Metro West Approved - A Victory of Statewide Import
The Fairfax County Board of Supervisors has approved a proposal by Pulte Homes to build 2,250 townhouses, condominiums and apartments near the Vienna Metro station, overriding vocal opposition by neighbors who feared an increase in localized traffic congestion. (See the WaPo account here.)
The MetroWest project will replace 65 single-family homes on 56 acres with 2,250 townhouses, condominiums and apartments, plus stores and offices. Pulte has argued that pedestrian access to the Metro station will enable many residents to ride the rails to work, alleviating some of the inevitable congestion. The developer also has committed to creating a smaller traffic footprint by organizing van pools, making Flexcar rentals available and providing a wide range of goods, services and amenities within the 13-building complex.
MetroWest presents an paradox. High density development will put more cars on the road locally. Traffic congestion undoubtedly will increase locally. But the mixed-use, pedestrian-friendly, shared ridership-friendly project will generate less automobile traffic regionally than almost any alternative. Given the fact that Northern Virginia's economy is booming and newcomers are moving to the sub-region by the tens of thousands every year, people have to live somewhere. If the housing stock isn't expanded in projects like MetroWest, it will be expanded in the non-controversial but incredibly inefficient alternative -- cul de sac subdivisions on the metropolitan periphery.
Traditional subdivision development generates far more automobile traffic than will MetroWest -- potentially twice as much for the same number of people. Had the Fairfax supervisors rejected MetroWest, they would have displaced the development and associated traffic somewhere else, presumably to a location not served by Metro and developed in a scattered, disconnected pattern that makes buses and ride sharing less feasible.
Most important of all, Pulte's MetroWest project will raise the bar for mixed use development across Fairfax County and, indeed, all of Virginia. Pulte's unprecedented plan to reduce the development's traffic "footprint" will demonstrate what can be accomplished when developers and local governments collaborate to reduce traffic congestion.
Kudos to the Fairfax County supervisors. They did the right thing.


3 Comments:
I don't have any stake in this, so I don't see it as all that impportant. It probably will make my lot with actual land around it with natural flora and fauna still more rare and valuable. I regard this as a real opportunity to settle some issues with a rare real life experiment.

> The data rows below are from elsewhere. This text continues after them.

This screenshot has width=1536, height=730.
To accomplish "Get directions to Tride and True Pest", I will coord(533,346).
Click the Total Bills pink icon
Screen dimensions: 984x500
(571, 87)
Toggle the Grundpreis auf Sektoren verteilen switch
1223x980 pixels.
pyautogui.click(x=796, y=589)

This approval is hardly a surprise, though. The supervisors have demonstrated their disdain for real public input by holding hearings in rooms too small (this is hearsay) and refusing to appear at meetings called by the opposition. The staff report on the project opened with a litany of smart growth homilies, stated as goals for the project, but nowhere was there any evidence as to how those goals would be achieved.
As you say, Virginia has some excellent modelling capabilities. Let's hope that someone will take the initiative and do a total, comprehensive traffic and business analysis for an area as large as five or ten miles from this place right away, and then repeat the process five and ten years from now.
We should do the same for Albemarle Place and some other locations with strong growth restrictions, such as The Plains, VA, for comparison.
Then we will be able to tell if this is really one of the most important zoning decisions of the year. If the results prove out as promised, I'll concede I've been wrong in my skepticism.
I'm not too worried about having to eat the humble pie, though, because I doubt the evidence will ever surface. If it does, it will take a long time, and do nothing to resolve our current problems.
It is probably incorrect to put the neighbors fears about increased congestion in the past tense just yet.
Ray Hyde: I think you see this one correctly. It's time for Virginia to move beyond hollow platitudes and look at these issues with factual analysis based as as much data as can be obtained reasonably. Some of these concepts might work -- but we need fair ground rules first. The fact that the Fairfax County BoS approved a so-called TOD project before defining what TOD is borders on malfeasance in office.
That is all I have been saying. There is nothing wrong with making efficient use of our land and transportation resources. My beef here has been that PEC and company is wholly unrealistic about their proposed policies and the results they might achieve. Furthermore, they seem to completely ignore the costs involved, especially if those costs fall on individuals.